What scientists are presenting—the result of their long years of research—is clear and unequivocal. It requires a fundamental rethink on the part of the Church as to how we think about and act on the climate and biodiversity emergency. The challenge the world faces “is not simply economic and technological; it is moral and spiritual.” Any enduring solution requires, “an inner change of heart. [Only this] can lead to a change in lifestyle and of unsustainable patterns of consumption and production” (Pope Saint John Paul II and Patriarch Bartholomew I, “Common Declaration on Environmental Ethics.” June 10, 2002). Plundering the earth and plundering the poor go hand in hand. “We need to strengthen the conviction that we are one single human family. There are no frontiers or barriers, political or social, behind which we can hide, still less is there room for the globalization of indifference.” (LS §52). There will be no solution to the climate crisis, without facing up to our obligations to our sisters and brothers whom the West has left behind.
The COVID-19 pandemic has accentuated the gap between rich and poorer countries. Our abject failure to vaccinate people in the developing world is now coming back to haunt us. The common good, which in this instance is the protection of people, must have a global dimension. The problem untimely lies in the fairness of distribution rather than scarcity of vaccine doses. We need to put the human person, no matter what their colour or nationality “at the centre” of all political, social and economic activity.
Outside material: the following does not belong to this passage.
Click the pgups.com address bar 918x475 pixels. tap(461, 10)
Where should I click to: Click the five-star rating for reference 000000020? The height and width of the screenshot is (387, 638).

It is our faith, our living faith, that links us to the millions of people who cannot receive a vaccine. “If anyone is well off in worldly possessions and sees a brother or sister in need but closes his heart to them, how can God’s love abide in such a person?” (1 John 3:17). Justice is intrinsic to Word of God and it requires fidelity to every person created in the image and likeness of God.
We live in difficult times in all dimensions of our lives. The pandemic challenges us on the personal, social, and spiritual levels. Changing global politics mean significant readjustments in terms of power equilibria and the consequences thereof. On this Solemnity of Mary the Mother of God, the gospel presents us with a young woman cast into the unfolding of God’s saving plan for all history. Her response is both to act and to ponder these things in her heart. Church and civic leaders alike, along with all people of goodwill, must walk together with courage and creativity on the path of intergenerational dialogue, education and work (See Pope Francis, Message for World Day of Peace 2022). May the Lord guide our hearts and “our feet on the way of peace” (Luke 1:79). May we so work that our only home may truly become our Common Home—the place where mercy and faithfulness can meet (Ps 85:10)), where justice and peace can make their home.
- Archbishop Dermot Farrell is Archbishop of Dublin. This Mass took place at 11am in the Church of Our Lady of Victories, Ballymun.